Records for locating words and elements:
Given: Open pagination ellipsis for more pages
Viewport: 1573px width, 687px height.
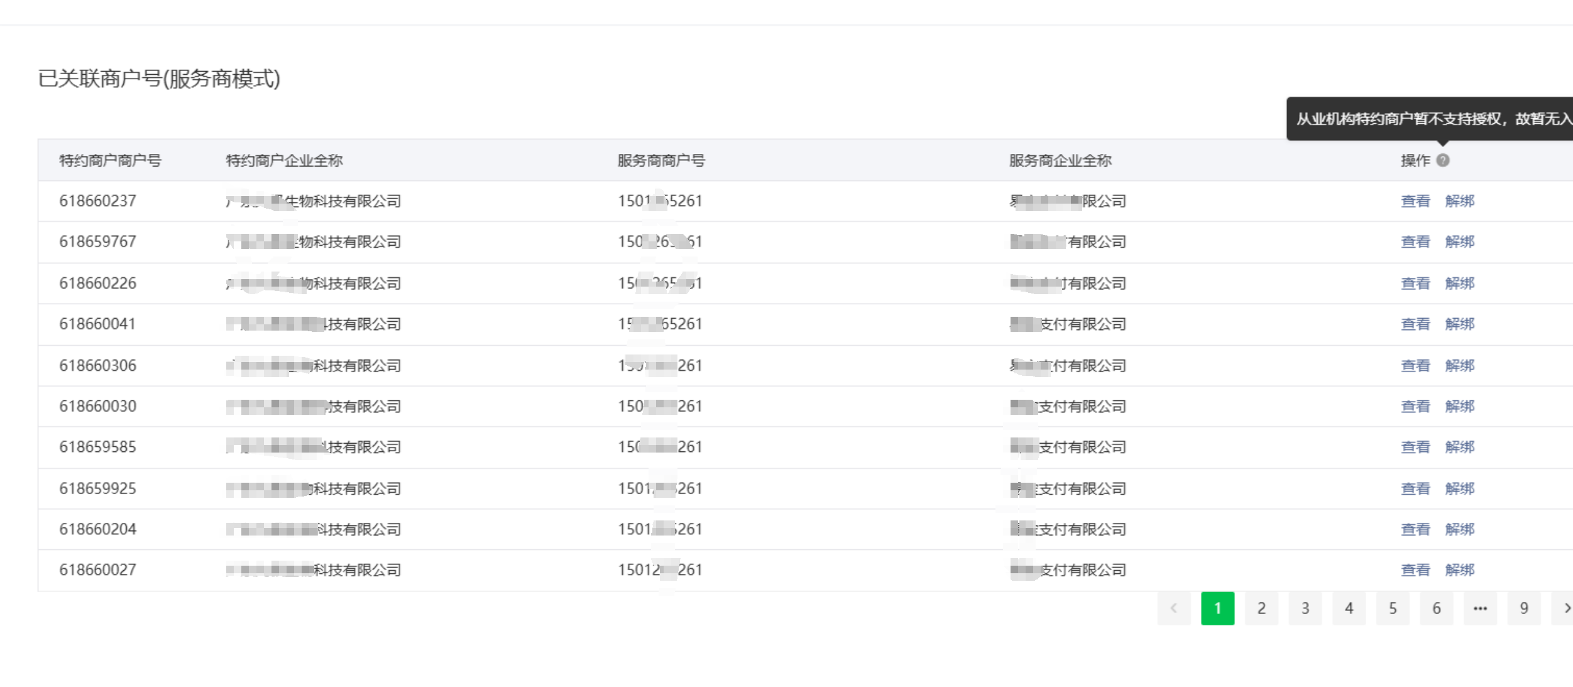Looking at the screenshot, I should pos(1480,608).
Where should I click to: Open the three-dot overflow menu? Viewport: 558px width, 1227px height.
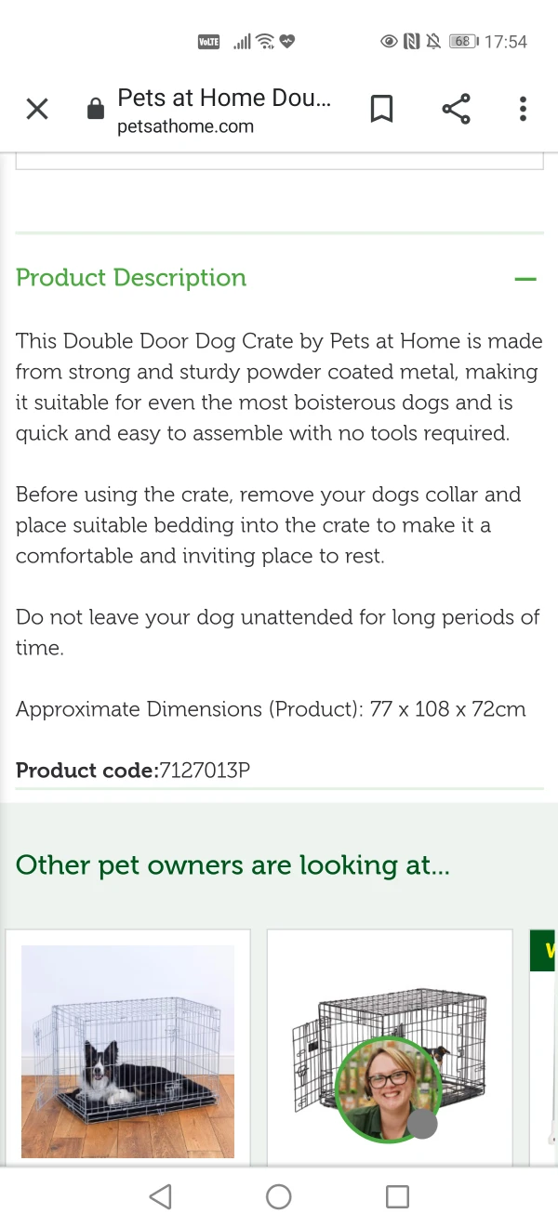pyautogui.click(x=523, y=110)
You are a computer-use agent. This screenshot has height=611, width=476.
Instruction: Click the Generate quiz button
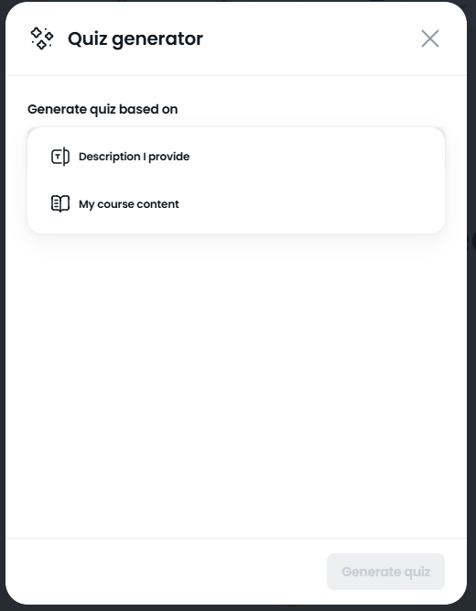coord(385,572)
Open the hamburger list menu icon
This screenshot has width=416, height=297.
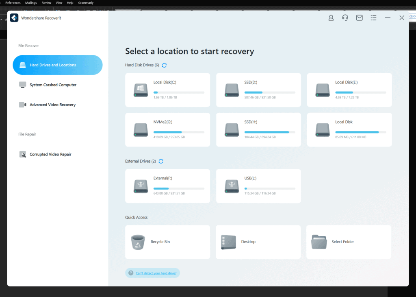pos(374,18)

TO BE DONE – Lay out every line of the records above as a JSON list of strings, one string per line, omitting blank lines. Leave the pictures out.

WRITTEN SOLUTION –
[
  "Given: Open pagination ellipsis for more pages",
  "Viewport: 1573px width, 687px height.",
  "Looking at the screenshot, I should pos(1480,608).",
  "Where should I click to: Open the three-dot overflow menu? Viewport: 558px width, 1227px height.",
  "pyautogui.click(x=523, y=110)",
  "You are a computer-use agent. This screenshot has height=611, width=476.",
  "Instruction: Click the Generate quiz button",
  "coord(385,572)",
  "Open the hamburger list menu icon",
  "This screenshot has width=416, height=297.",
  "pos(374,18)"
]